【特集】太宰治の世界

幸福という名の「思ひ出」

修治は旅に出る。
心と体の病気を治すために。
そして、
そこで新しい自分を作りなおした。
結婚という銅鑼が鳴る。
それが再出発の門出の合図だった。

修治はここでまたレースを頓挫します。そして、すぐに悲観してしまい、3月中旬、鎌倉の山で縊死をはかったといわれていますが、ここでも死ねません。
この事件の直後、修治は急性盲腸炎で入院しますが、手術後、腹膜炎を起こしてしまいます。最悪ですね、ランナーとしての条件は。
ここで、修治はひとつの密かな楽しみを見つけます。それが薬でした。「パビナール」という麻薬性の鎮痛剤です。
(うん、これはいい)
麻薬ですから、常用したらいけません。いけないといわれれば、どうしても使いたくなるもの。修治は、何度も死のうとしているくらいですから、怖いものはありません。もし、怖いものがあるとすれば、それは現実です。ペンひとつで生きていかなければならないこと。もうたいして好きでもなくなった妻初代との不毛の生活。
それだったら、この薬を使い続けて常にハイな状況でいたい。修治は薬へと逃避いたします。薬物による現実逃避といいましょうか、まさに麻薬中毒のような状態になったのです。
ただ、不思議なことに、本人は体も精神もズタズタなのに、過去に書いた彼の作品が文学のレースを走り続け、『道化の華』『晩年』が第一回と第三回の芥川賞の候補作品になります。
自分を文学の道に進めた芥川龍之介を讃える賞、これは誰よりも自分がとるべきだ。自分以外に賞に値する作家はいない。そう決めこんだ修治に届いた知らせは、落選でした。
こうことごとく、自分のプライドを傷つけられていては、世の中が嫌になります。精神的なバランスを失った修治は、さらにパビナールをうち続けます。麻薬を使って、精神の安定をはかるしか、方法がありません。
しかも、妻初代がこの時、姦通します。古い言葉ですが、不倫よりも重い言葉です。これも、弱った修治の精神の傷に塩を塗りました。
もうどうでもいい。
修治はパビナールで現実から逃げ、効果が薄れると、現実に脅えまたうつ。こんな生活が続きます。
人間やめますか。パビナールやめますか。まさに修治、この時、人間失格でございました。
男も悪いが女も悪い。男と女はなお悪い。
谷川岳の山麓でふたりは死のうとしたという説もありますが、とにかく初代との七年間の同棲生活にピリオドを打ち、彼女は故郷の青森へ帰っていったのでした。
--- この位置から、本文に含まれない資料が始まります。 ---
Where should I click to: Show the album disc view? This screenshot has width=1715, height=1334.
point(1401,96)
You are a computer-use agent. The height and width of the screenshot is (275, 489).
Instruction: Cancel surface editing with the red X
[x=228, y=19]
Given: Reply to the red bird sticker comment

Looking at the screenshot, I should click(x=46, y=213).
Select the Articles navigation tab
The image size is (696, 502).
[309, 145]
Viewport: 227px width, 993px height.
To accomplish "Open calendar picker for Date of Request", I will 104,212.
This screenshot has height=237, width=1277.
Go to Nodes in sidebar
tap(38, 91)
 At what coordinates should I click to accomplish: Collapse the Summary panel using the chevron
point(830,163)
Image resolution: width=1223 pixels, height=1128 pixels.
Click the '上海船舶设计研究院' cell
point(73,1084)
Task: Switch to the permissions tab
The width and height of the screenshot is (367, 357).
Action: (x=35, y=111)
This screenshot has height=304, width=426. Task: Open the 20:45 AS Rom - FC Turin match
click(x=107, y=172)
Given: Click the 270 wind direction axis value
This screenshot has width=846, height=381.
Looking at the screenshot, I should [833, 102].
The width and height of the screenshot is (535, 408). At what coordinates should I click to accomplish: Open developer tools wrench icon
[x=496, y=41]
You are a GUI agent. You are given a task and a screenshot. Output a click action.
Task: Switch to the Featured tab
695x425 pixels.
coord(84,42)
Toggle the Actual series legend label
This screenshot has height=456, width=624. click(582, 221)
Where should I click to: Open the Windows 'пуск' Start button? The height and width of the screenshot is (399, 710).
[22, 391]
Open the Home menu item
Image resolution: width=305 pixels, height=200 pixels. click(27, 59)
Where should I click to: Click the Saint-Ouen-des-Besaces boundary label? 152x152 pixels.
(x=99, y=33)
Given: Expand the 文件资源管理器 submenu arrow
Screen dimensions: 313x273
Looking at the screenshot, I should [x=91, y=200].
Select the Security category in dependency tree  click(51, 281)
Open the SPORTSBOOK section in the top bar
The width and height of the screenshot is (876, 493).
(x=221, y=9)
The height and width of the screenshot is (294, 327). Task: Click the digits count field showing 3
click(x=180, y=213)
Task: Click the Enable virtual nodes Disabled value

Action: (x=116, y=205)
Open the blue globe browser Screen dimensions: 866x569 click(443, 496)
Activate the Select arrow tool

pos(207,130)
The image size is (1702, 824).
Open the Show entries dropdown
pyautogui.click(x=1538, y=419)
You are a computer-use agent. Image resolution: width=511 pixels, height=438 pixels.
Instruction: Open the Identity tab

富士はよかった。月光を受けて、青く透き通るようで、私は狐に化かされているような気がした。
富士がしたたるように青いのだ。
(富嶽百景)

昭和十三年の秋といいますから、修治二十九歳の時でございます。
原稿も売れず、体の状態もすぐれない修治は、自分のこれまでの思いを一新すべく、旅に出ます。
もちろん、自分で旅をしようなどという「健康的」な発想を修治が持つわけがありません。甲州御坂峠の天下茶屋に滞在中の井伏鱒二から、誘われたからでございます。